Purdue Univ Numerical Linear Algebra Group (PUNLAG)

PUNLAG is intended to be a student-led seminar connecting grad students across disciplines who create and/or use numerical linear algebra tools. The idea is each week a student will present something along these lines:
  • - a new lin alg tool you're developing
  • - a problem in your research you're hoping someone else has a tool for
  • - or even an introduction to well-known theory that you think will be useful to others.

Ideally, if you attend a seminar, you might
  • - find applications in other fields that motivate your own research
  • - find new computing tools that others are working on that you can use in your work
  • - find new collaborators or new problems
  • - learn useful, commonly known tools

If you are interested in receiving future seminar announcements or giving a talk, contact me at kkloste@purdue.edu
  • - Jimmy Vogel: Hierarchically Semiseperable Matrices and the Rank-Structured Eigenvalue Problem, 4/23/14
  • Abstract: In this talk, I will discuss the rank-structured eigenvalue problem and present my current research, an algorithm that computes all eigenvalues of any symmetric Hierarchically Semiseperable (HSS) matrix accurately and in nearly linear complexity. Unlike last week, where we learned how to best solve for the eigenvalues of a large sparse matrix, this week we focus on dense matrices whose information is clustered near the diagonal (i.e. “data-sparse” matrices). I will begin with a brief introduction of HSS matrices. From there I will give a short history of rank-structured eigensolvers, including Jan Cuppen’s famous “divide-and-conquer” algorithm from the 80’s, as well as Ming Gu’s stable and efficient formulation of divide-and-conquer from the 90’s, which can be thought of as a special case of my algorithm. Finally, I will discuss my algorithm, how it works, its applications, and where the field of rank-structured eigensolvers is headed.
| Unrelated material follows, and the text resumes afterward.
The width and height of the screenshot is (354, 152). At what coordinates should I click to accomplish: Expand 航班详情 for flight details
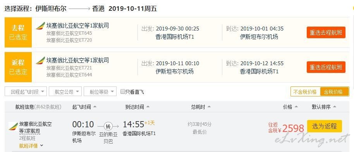31,146
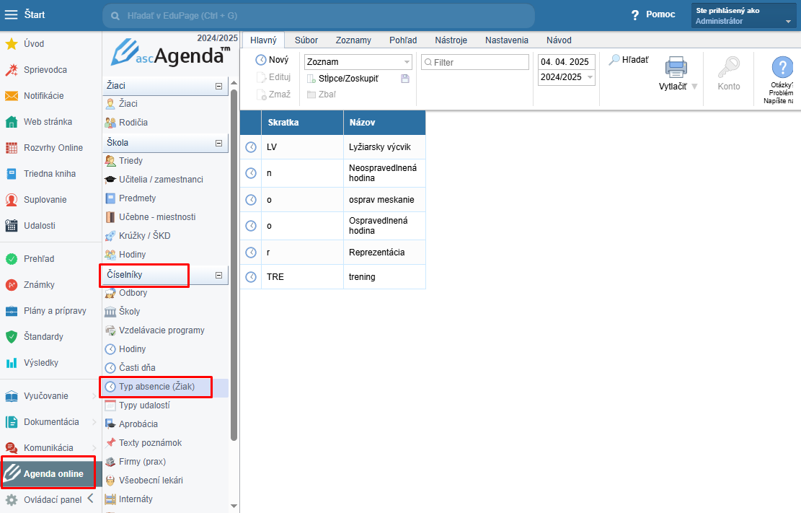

  • - Alicia Klinvex: TraceMin, part 2, 4/16/14
  • Abstract: Last week, I gave a basic introduction to TraceMin, but some of the steps were treated as magic. How do we obtain that mysterious "section?" How do we do load balancing? Is exascale computing realistic with TraceMin? (i.e. If we have a whole bunch of computing resources [or mathematicians] available, does the algorithm I presented use them effectively?) This week, we will revisit those questions and conclude our exploration of why TraceMin is so cool. What to expect at this seminar:
    • * the answers to those questions
    • * a survey of saddle point solvers
    • * at least one analogy involving food
    • * a brief description of other eigensolvers
    • * scalability plots
    • * Dr. Sameh's other big research project: SPIKE, and an explanation of why SPIKE and TraceMin are close buddies

  • - Alicia Klinvex: TraceMin: A Fast and Robust Eigensolver, 4/9/14
  • Abstract: In this talk, I will present what TraceMin is and why even thirty years after its initial publication, it's still the coolest eigensolver around. What makes TraceMin so cool, you ask? First of all, many eigensolvers require linear systems to be solved very accurately at each iteration, but TraceMin does not. It's capable of finding interior eigenpairs, unlike some others. TraceMin is also one of the few eigensolvers currently capable of finding a large number of eigenvalues. We have compared TraceMin with the leading eigensolver packages (SLEPc, Trilinos' Anasazi, FEAST, PRIMME, and ARPACK) and found it to be faster and more reliable than the competition. What to expect at this seminar:
    • * eigenvalues: where they come from and why we want to find them
    • * the basic theory of TraceMin and its convergence properties
    • * how to solve the constrained minimization problem arising at each iteration
    • * Ritz shifts: what they are, how they effect convergence, when to use them
    • * the three flavors of TraceMin: standard, sampling, and multisectioning
    • * a brief description of other eigensolvers
    • * parallel scalability plots...TONS of scalability plots

  • - Kyle Kloster: Computing Functions of Matrices: How, and Why, 4/2/14
  • Abstract: Functions of matrices, like exp(X), log(X), and sqrt(X), are useful tools in numerical PDEs, network analysis, and markov analysis. We'll journey through an introduction to their basic theory (when does a matrix behave like a real number?), end with their use in the Netflix Prize (!), and pick up a few matrix analysis tools along the way (Jordan factorization ho!).